近年、大手新聞などの出版業界の注目を集めているものがあります。それは急速にライバル(そしておそらく後継メディア)となりつつある電子媒体を経由したコミュニケーション、特にソーシャル・ネットワーク・サービスです。デジタル通信が(組織の規模やプロとしての技量においては新聞にはとうてい太刀打ちできないものの)出版業界の領域を侵し始めていることは明らかです。
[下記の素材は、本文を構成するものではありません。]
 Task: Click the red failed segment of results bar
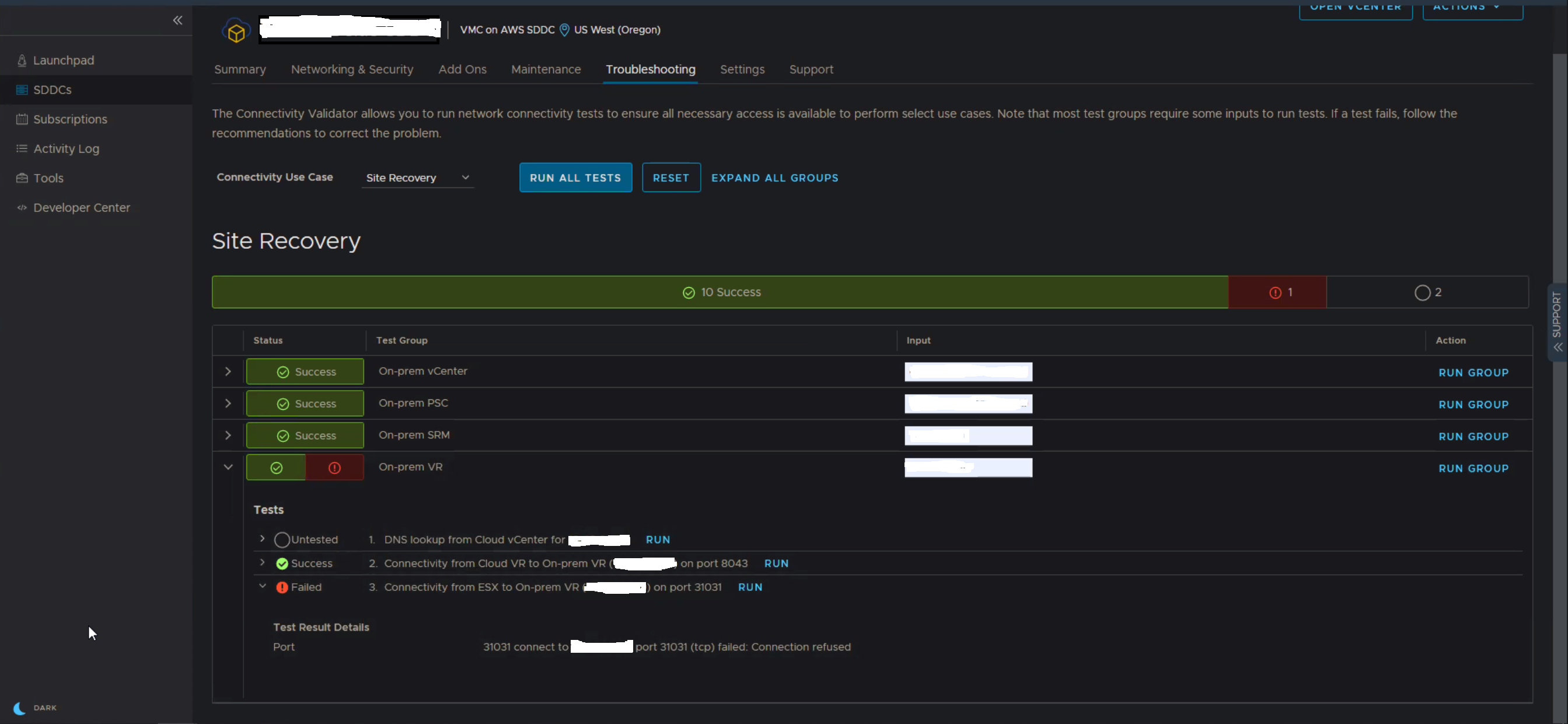pos(1276,293)
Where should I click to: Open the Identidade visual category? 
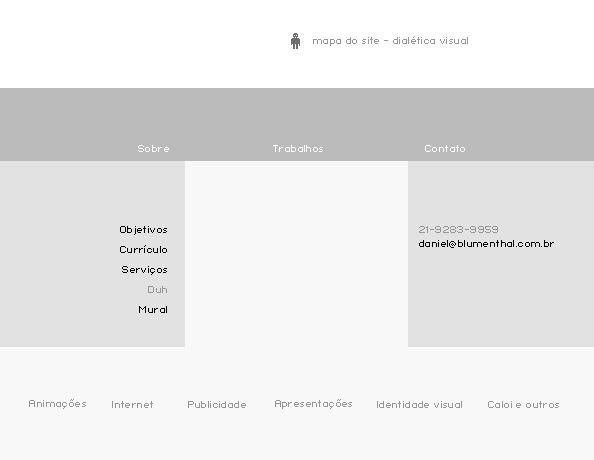[x=419, y=405]
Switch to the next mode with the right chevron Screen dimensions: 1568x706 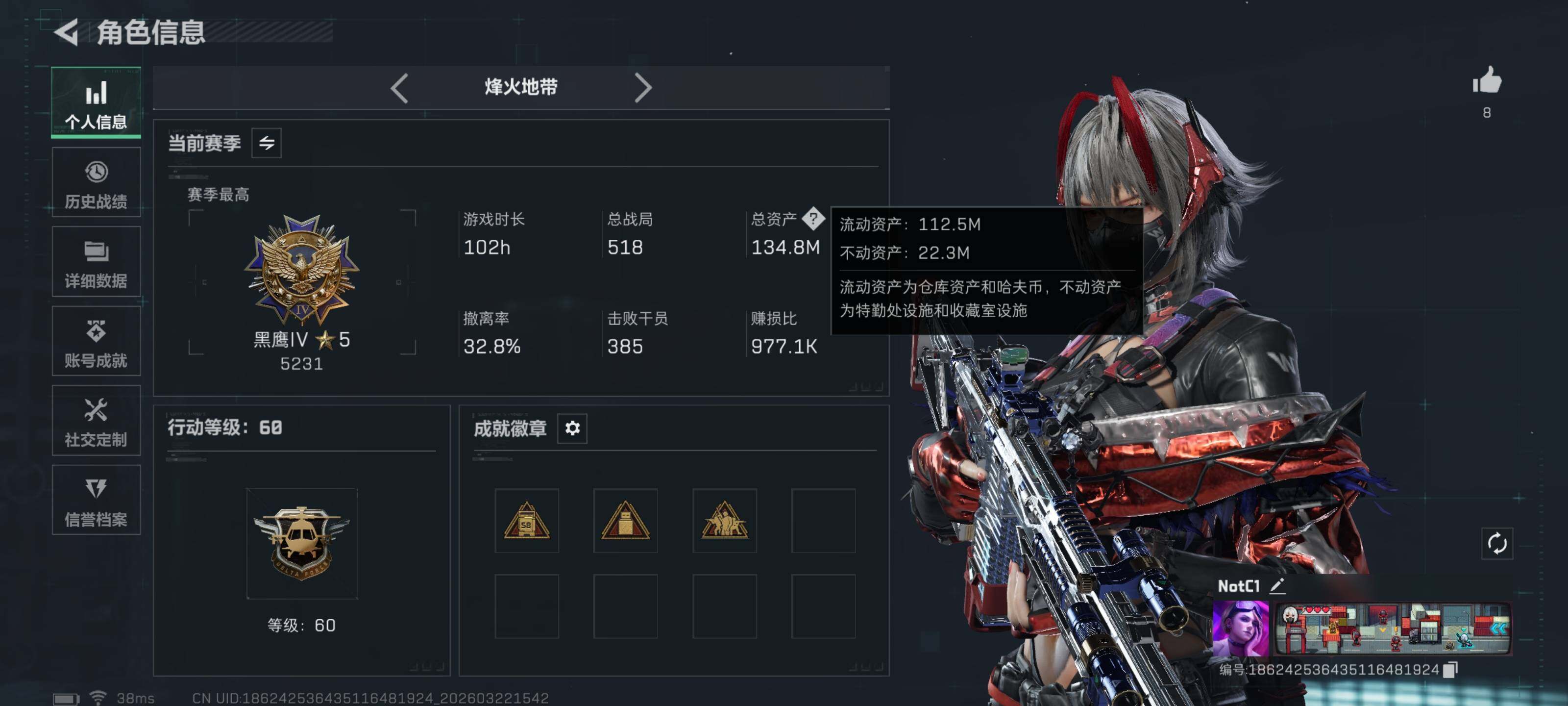point(643,88)
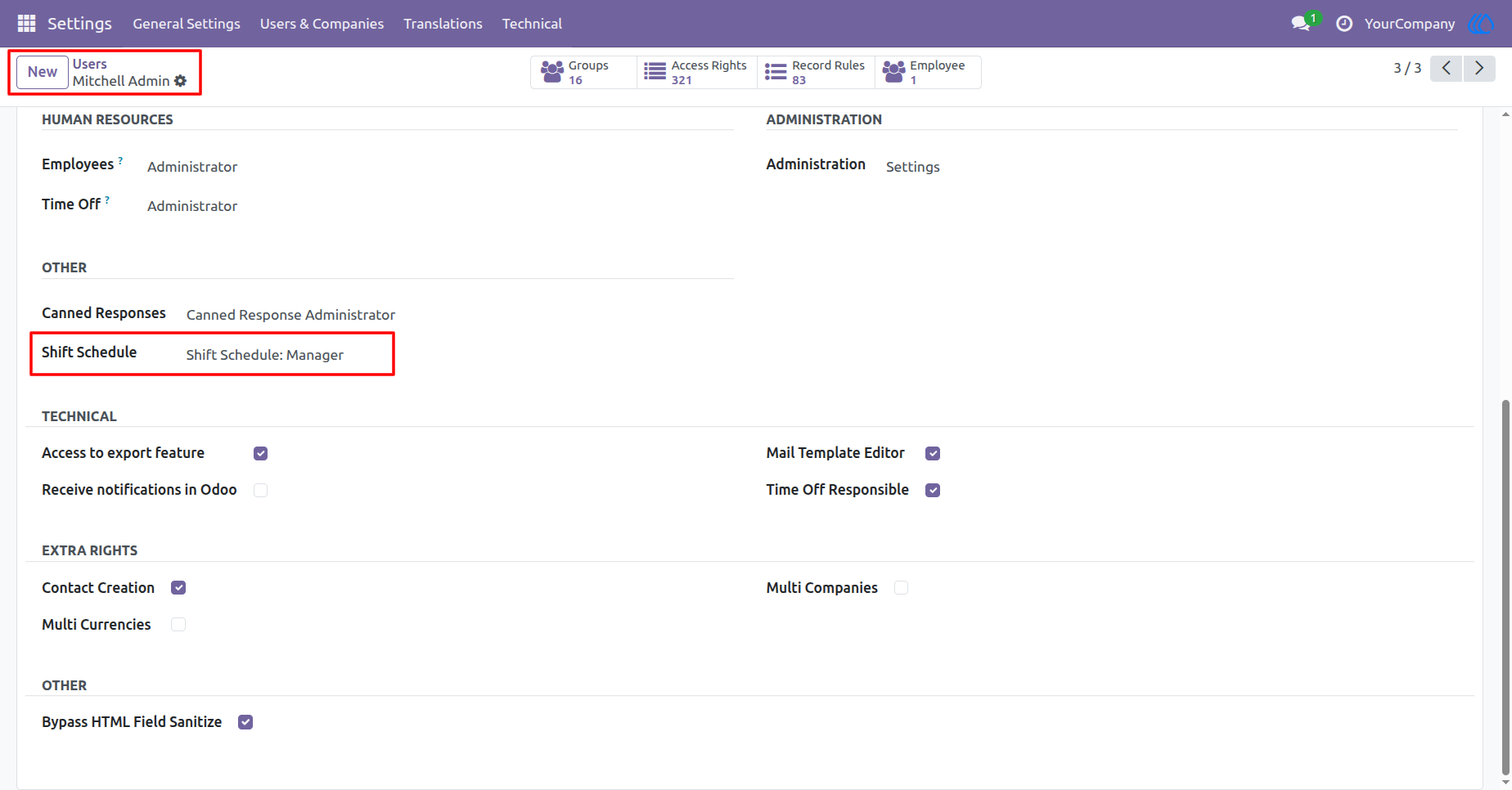This screenshot has width=1512, height=790.
Task: Click the gear icon beside Mitchell Admin
Action: click(x=181, y=81)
このような文化的変化の副次的影響を受けているのが、(特に若者の間での)対人コミュニケーションです。この傾向をテーマに掲げた「ジェネレーションY(一九七〇年代後半から一九九〇年前後までに生まれた世代)が非言語なサインを読めない理由」と題する記事が『ウォール・ストリート・ジャーナル』紙に掲載されました。それによると、「iPhoneとノートパソコンを使いこなし、一〇歳から今まで、さまざまなメッセージ・サービスに毎晩何時間も費やしてきた若者たちの文化が『テキスト依存の世界』を作り出した。この世界ではほぼすべての通信手段において、文字によるやりとりだけが行われている」のだそうです。


当事者たちはこのような人づきあいに何の疑問も感じていないのかもしれませんが、これはビジネスでは通用しません。ビジネスで決断を下す際に最も重要な要素は、一対一のコミュニケーションだからです。ビジネスではどんなやりとりにも「行為を求める側」と「行為を求められる側」がいます。販売、投資、提携、プロジェクトの認可などの目標を達成しようとするのが「行為を求める側」、そうした目標を認可したり拒絶したりするのが「行為を求められる側」です。求職者と雇用者の面接といった最も基本的なやりとりから、投資の勧誘など非常に難しいやりとりにいたるまで、常に最終決定の成否を左右するのは、「行為を求める側」が自分のメッセージを「行為を求められる側」に、面と向かって、いかにうまく伝えられるかです。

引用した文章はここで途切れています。